I armed myself with piles of Kleenex and headed to my first class, determined to be cool and calm in the face of the calamity. I pictured myself settling down gracefully into each class, occasionally, coyly pulling out a tissue. I hoped I looked like sick people do in magazines, all cozy in their sweaters, with just enough "come hither and take care of me" coloring. No such luck.
My nose was running so badly by the start of my first class that I could do nothing but hold a wad of tissues to it as I took notes. If I was called on, I had to tilt my head back so I didn't drown. I had the dreaded case of "snorking" through each discussion. It was getting to the point that the professor was looking around in confusion, searching for the incessant noise. Meanwhile, nearby students glared at me for ruining the class that they didn't care about until five minutes ago, when it was so rudely interrupted by my noisemaking. No one sat near me all day. Not that I blamed them, of course, but it still hurt my feelings. I had a perfect ring of empty desks around me in each class, and even larger bands in some. It was as if I was contagious with leprosy instead of the common cold. At one point, a girl was walking down the aisle to sit by me. I looked up with what I hoped was a friendly and inviting look, grinning foolishly. She took one glance at the Kleenex attached to my face and my crazed grin and quickly backed away.
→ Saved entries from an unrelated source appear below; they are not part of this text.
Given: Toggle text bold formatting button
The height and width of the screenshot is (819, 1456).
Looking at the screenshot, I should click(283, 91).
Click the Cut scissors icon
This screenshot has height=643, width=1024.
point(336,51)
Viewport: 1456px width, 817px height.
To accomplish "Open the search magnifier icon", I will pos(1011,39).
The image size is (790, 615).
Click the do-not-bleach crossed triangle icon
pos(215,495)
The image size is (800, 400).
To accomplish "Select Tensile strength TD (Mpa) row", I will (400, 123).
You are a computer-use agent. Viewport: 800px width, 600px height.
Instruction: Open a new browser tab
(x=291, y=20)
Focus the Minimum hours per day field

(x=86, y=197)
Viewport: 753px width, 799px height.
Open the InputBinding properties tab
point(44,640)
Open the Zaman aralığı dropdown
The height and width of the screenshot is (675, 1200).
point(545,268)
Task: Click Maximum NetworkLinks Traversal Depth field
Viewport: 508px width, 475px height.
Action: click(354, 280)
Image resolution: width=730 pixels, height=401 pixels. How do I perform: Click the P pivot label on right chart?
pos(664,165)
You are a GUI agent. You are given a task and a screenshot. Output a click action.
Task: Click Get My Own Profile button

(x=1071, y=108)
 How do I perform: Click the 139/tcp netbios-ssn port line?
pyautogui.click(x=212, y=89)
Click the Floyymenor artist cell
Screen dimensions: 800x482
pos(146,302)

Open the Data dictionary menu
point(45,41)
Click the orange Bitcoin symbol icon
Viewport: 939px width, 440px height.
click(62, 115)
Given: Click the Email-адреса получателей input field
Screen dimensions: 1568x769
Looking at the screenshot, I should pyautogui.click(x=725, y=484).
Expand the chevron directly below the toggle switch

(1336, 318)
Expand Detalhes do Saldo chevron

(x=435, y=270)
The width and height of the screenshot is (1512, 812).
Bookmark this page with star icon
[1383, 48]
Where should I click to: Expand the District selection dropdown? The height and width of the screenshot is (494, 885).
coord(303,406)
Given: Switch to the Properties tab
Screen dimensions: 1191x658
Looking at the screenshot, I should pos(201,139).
The looking cute part was a similar failure. My makeup was quickly scrubbed away by my watery eyes and my nose was as red as a lobster, rubbed raw. My attempt to look all bundled up and precious was negated by the 90 degree heat index. I panted and sweated and wiped my nose all the way from one class to the next, not able to avoid the looks of disgust I was receiving. In all honesty, it was exactly what I deserved for wearing a cardigan at the end of summer, but come on, I was probably delusional from a fever.
I settled back into my dorm room that evening, fully ready to whine all night to my roomie and whichever unfortunate hallmate happened to walk by. I believe they were warned ahead of time, though, because my roommate was absent all night and the neighbors seemed oddly quiet. The only sound in the hallway was the echoing of my nose blowing and thunderous sneezes. Clearly I had been quarantined.
Petulant and desperate, I began to whine to friends via text. I only got a few responses, but most were of the "What do you want me to do?" and, "Wait, this is just a cold, right?" variety. I even went as far as texting my mother, whimpering about my need for attention at this difficult time. All my calls went unanswered.
Disappointed in the lack of care exhibited towards my suffering and equally disappointed in my failure to pull off the elegantly ill look, I fell into a sneezy doze, only to awake feeling nearly 100 percent better. When my friends I had been so whiny to the night before saw me, they were convinced I had made up the entire thing just to have something to whine about.
Why would I ever whine about just a cold?